Text section:
- - - -
The session focuses in different issues by sections and a structures process. First part is focused on framing the problems (Hate speech and extremist messaging) Here, regional extremist propaganda is shared to demonstrate the scope and scale of violent extremism online. As the lab is catering to younger individuals, no overtly violent or graphic content is shown. Instead, videos and images showcase how extremist messaging aims to establish an ‘us versus them’ worldview. Understanding the nature of the problem allows participants to fully understand what they are challenging. However, the problem is only briefly touched upon over the course of the event, as the lab is designed to be solution orientated.
Counter-narratives are presented as a proactive solutions for prevention, which can be used in both offline and online activism. It is vital that labs are led and shaped by the participant’s own experiences and expertise. The role participants can play in these proactive solutions, as well as the limitations to their activism is highlighted. This discussion includes security practices and protocol that participants can observe to reduce their exposure to hazards. Participants are also taught about how to incorporate safety and security within their activism through security practices and protocol that participants can observe to reduce their exposure to hazards.
- - - -
Given records:
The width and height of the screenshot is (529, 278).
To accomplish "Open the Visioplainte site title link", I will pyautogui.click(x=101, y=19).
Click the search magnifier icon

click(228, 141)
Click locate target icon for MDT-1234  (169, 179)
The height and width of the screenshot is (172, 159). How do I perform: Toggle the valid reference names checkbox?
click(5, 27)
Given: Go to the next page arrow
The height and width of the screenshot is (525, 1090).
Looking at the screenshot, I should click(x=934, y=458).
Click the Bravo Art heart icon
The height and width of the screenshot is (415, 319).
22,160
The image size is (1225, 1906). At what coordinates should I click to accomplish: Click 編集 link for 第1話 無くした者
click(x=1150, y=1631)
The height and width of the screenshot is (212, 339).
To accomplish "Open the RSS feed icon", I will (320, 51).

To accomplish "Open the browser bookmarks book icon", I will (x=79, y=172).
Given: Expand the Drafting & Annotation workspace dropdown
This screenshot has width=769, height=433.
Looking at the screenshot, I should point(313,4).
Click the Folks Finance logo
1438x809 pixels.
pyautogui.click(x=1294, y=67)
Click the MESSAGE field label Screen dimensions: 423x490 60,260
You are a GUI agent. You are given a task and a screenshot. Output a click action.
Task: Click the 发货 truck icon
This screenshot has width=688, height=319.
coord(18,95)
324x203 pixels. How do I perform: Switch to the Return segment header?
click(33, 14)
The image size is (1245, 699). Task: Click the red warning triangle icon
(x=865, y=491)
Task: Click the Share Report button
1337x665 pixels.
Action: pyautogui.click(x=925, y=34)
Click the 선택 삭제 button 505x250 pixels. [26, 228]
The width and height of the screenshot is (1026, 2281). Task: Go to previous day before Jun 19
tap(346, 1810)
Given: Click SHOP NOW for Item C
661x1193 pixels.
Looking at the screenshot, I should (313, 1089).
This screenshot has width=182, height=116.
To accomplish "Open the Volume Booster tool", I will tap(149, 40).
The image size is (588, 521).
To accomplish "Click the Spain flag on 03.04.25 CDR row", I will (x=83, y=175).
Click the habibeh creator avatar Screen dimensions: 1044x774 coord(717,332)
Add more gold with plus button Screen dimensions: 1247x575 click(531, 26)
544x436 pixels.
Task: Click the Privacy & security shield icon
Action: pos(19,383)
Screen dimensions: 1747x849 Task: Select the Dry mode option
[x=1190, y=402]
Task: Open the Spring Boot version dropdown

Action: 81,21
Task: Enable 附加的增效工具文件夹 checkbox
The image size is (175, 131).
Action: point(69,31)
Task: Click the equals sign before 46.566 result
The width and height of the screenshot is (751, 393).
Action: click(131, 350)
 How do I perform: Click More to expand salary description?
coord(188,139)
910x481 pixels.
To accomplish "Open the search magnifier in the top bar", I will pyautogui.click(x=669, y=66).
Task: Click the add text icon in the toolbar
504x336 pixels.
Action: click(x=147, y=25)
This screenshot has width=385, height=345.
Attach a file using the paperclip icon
- - - -
Questions on the material:
1. Reproduce the part of the passage on the counter-extremism lab starting with "The session focuses" and going on through "be solution orientated.".
2. Pick up the passage on the counter-extremism lab after its last sentence and keep writing.

Outputs by task:
1.
The session focuses in different issues by sections and a structures process. First part is focused on framing the problems (Hate speech and extremist messaging) Here, regional extremist propaganda is shared to demonstrate the scope and scale of violent extremism online. As the lab is catering to younger individuals, no overtly violent or graphic content is shown. Instead, videos and images showcase how extremist messaging aims to establish an ‘us versus them’ worldview. Understanding the nature of the problem allows participants to fully understand what they are challenging. However, the problem is only briefly touched upon over the course of the event, as the lab is designed to be solution orientated.

2.
In addition to discussing what counter-narratives are and how they can be utilised, participants are shown how to amplify their efforts by targeting and promoting their message to reach the right audience. Discussions focus on crafting impact-oriented campaigns which are designed to reach and engage specific key audiences, rather than ‘going viral’. While working in their groups, participants are taken through exercises that demonstrate how to define their own target audience and establish the parameters for crafting a targeted message to reach them. Groups are encouraged to think critically about the messages and images that resonate with their audience. The target audience and messages that each group designs provides the framework for the counter-narrative campaigns they produce later in the lab.
Having considered both the target audience and target message, groups are tasked with how to reach their intended audience and promote their campaigns. Participants are given the opportunity to connect, and learn from, leading social media representatives in creating an advertising campaign. Following this, groups are allocated time to use social media tools, inputting the data produced in the previous exercises to translate their offline targets to the online sphere. Development of the campaigns is paired with measurement and evaluation guidelines. This session includes an exploration of the uses of online analytics, as well as methods for offline measurement and evaluation.
At this stage, participants have produced a target audience, a target message and explored the way in which these messages can be promoted. The labs conclude with a ‘creative session’ in which groups work together and apply everything they have learned to create their own campaign. Here each group is equipped with, and able to utilise, their creative members and tech experts to bring the ideas discussed throughout the lab into reality.